Crawler Hints aims to increase the proportion of relevant crawls and limit crawls that do not find fresh content to reduce the need for repeated crawls.

Background

Search engines and similar services operate massive networks of bots that crawl the Internet to identify the content most relevant to a user query. Content on the web is always changing though, and search engine crawlers must continually wander the Internet and guess how frequently they should check a site for content updates.

With Crawler Hints, Cloudflare can proactively tell a crawler about the best time to index or when content changes. Additionally, Crawler Hints supports IndexNow, which allows websites to notify search engines whenever content on their website content is created, updated, or deleted. Crawler Hints uses cache-status MISS to determine when content has likely been updated and sends it to IndexNow’s crawler. If an asset’s response has an HTTP status code greater than 4xx, the Crawler hints will not report that to IndexNow.

Benefits

For a website owner, Crawler Hints ensures that search engines and other bot-powered experiences have the freshest version of your content, translating into happier users and ultimately influencing search rankings.

Crawler Hints also means less traffic hitting your origin, improving resource consumption, site performance, and environmental impact.

Availability

Free Pro Business Enterprise

Availability

Yes

Yes

Yes

Yes

Enable Crawler Hints

  1. Log in to your Cloudflare dashboard and select your domain.
  2. Go to Caching > Configuration.
  3. Enable Crawler Hints.

After enabling Crawler Hints, Cloudflare will begin sending hints to search engines about when they should crawl particular parts of your website.

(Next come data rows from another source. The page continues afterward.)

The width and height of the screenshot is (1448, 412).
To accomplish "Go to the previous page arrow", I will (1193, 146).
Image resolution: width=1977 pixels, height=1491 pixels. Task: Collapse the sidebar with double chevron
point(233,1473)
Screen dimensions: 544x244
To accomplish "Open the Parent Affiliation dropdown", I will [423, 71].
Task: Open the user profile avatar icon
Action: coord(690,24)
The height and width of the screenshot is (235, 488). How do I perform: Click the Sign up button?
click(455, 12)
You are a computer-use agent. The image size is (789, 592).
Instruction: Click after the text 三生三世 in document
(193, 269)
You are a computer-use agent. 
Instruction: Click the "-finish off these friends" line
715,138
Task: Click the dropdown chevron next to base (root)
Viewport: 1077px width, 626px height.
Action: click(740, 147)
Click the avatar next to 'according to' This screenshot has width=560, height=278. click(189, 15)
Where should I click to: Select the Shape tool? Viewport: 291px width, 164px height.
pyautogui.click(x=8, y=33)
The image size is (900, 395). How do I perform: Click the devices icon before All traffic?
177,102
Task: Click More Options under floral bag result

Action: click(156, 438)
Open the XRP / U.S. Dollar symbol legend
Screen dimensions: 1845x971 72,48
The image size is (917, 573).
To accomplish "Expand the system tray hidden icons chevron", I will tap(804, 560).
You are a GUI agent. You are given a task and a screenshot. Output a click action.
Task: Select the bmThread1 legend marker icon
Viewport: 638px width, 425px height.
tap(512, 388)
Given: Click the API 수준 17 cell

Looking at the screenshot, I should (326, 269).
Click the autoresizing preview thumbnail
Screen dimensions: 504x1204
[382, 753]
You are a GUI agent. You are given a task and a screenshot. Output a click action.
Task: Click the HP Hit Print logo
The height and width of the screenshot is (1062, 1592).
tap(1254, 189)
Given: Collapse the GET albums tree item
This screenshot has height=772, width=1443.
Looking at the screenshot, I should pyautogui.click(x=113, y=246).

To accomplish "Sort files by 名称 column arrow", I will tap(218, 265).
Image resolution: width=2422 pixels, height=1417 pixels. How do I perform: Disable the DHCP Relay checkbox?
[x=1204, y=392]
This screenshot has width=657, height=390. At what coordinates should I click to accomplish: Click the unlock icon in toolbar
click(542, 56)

Prevent indexing for a specific page

When enabled, Crawler Hints is a global setting for your entire website. You can stop a specific page from being indexed by either:

  • Having the origin server send through the header X-Robots-Tag: noindex on any pages that should not be indexed.
  • Including <meta name="robots" content="noindex, nofollow" /> in the HTML of any pages that should not be indexed.
  • Creating a Response header Transform Rule in Cloudflare to add the X-Robots-Tag: noindex header instead of doing it from the origin server.